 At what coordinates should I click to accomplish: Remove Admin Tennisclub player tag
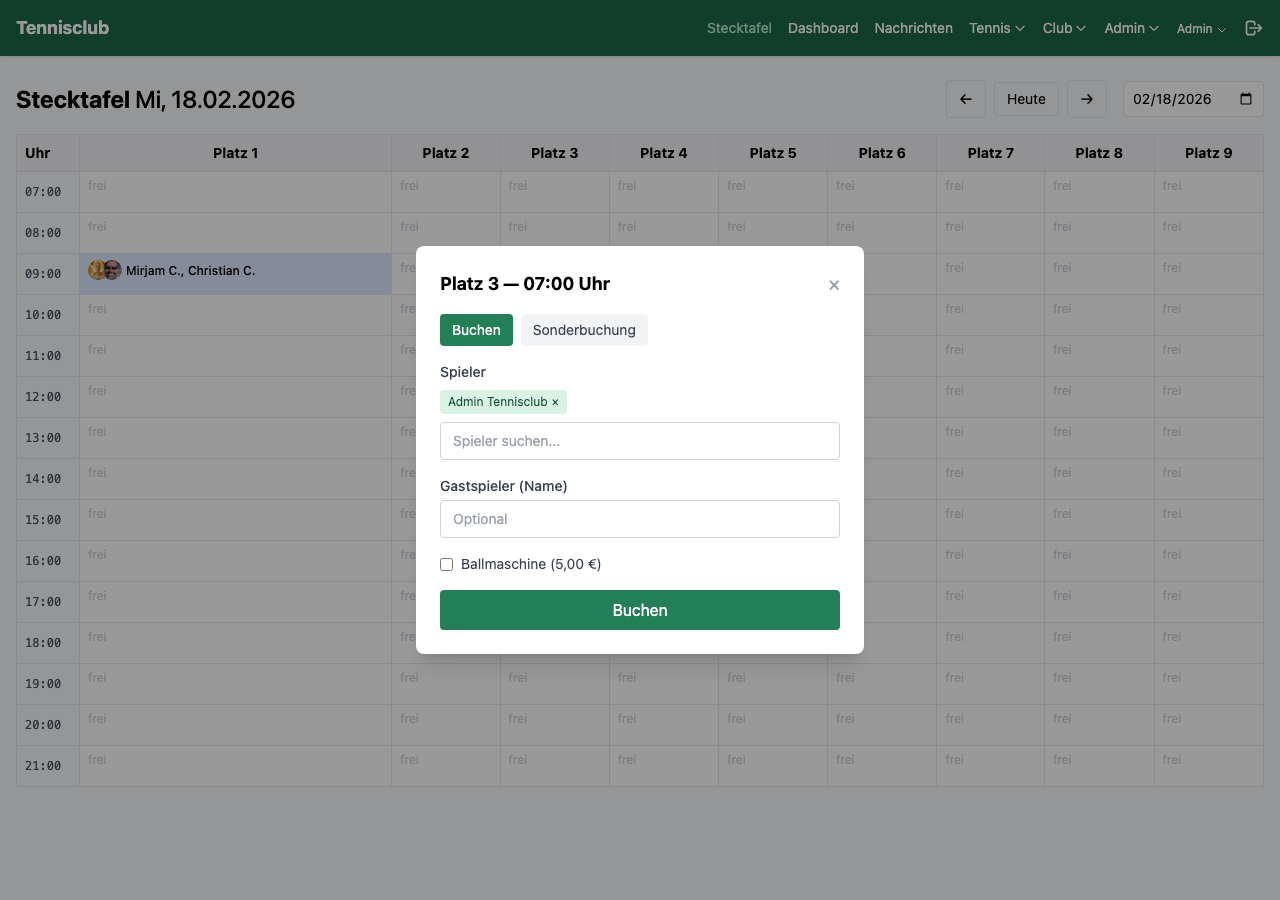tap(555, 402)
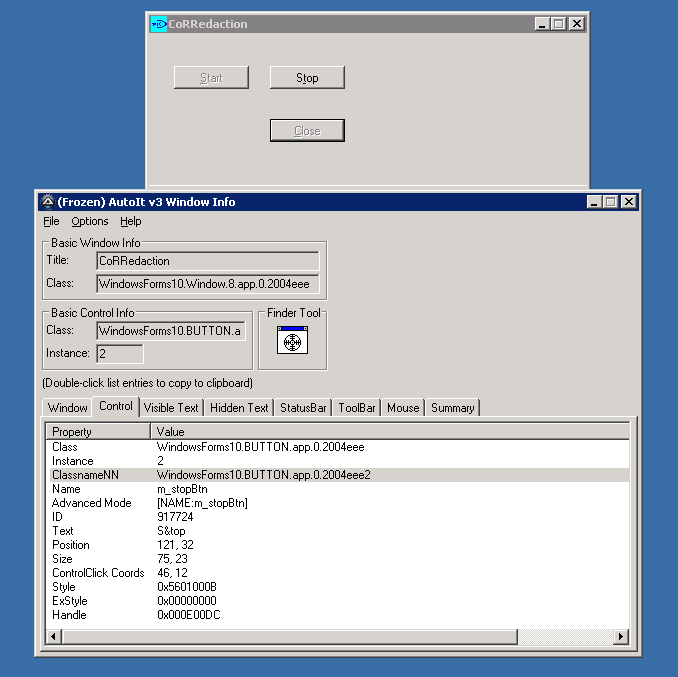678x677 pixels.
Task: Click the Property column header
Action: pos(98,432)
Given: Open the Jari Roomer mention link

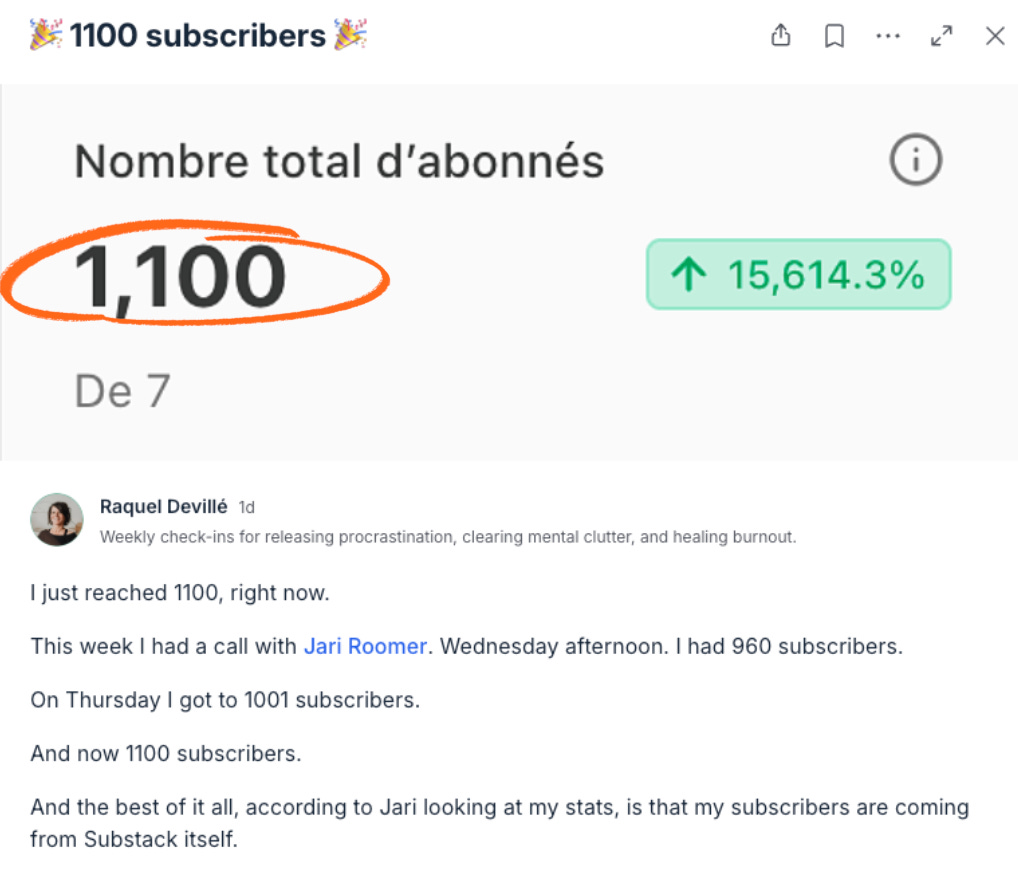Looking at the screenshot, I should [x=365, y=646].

● ● ● ●

TASK GOAL:
Render the lines of the records above as a numbered list, skipping blank lines and omitting the pictures.

THE ANSWER:
1.  At what coordinates should I click to accomplish: Remove Admin Tennisclub player tag
2. tap(555, 402)
3. 678x677 pixels.
4. Task: Click the Property column header
5. Action: pos(98,432)
6. Given: Open the Jari Roomer mention link
7. Looking at the screenshot, I should [x=365, y=646].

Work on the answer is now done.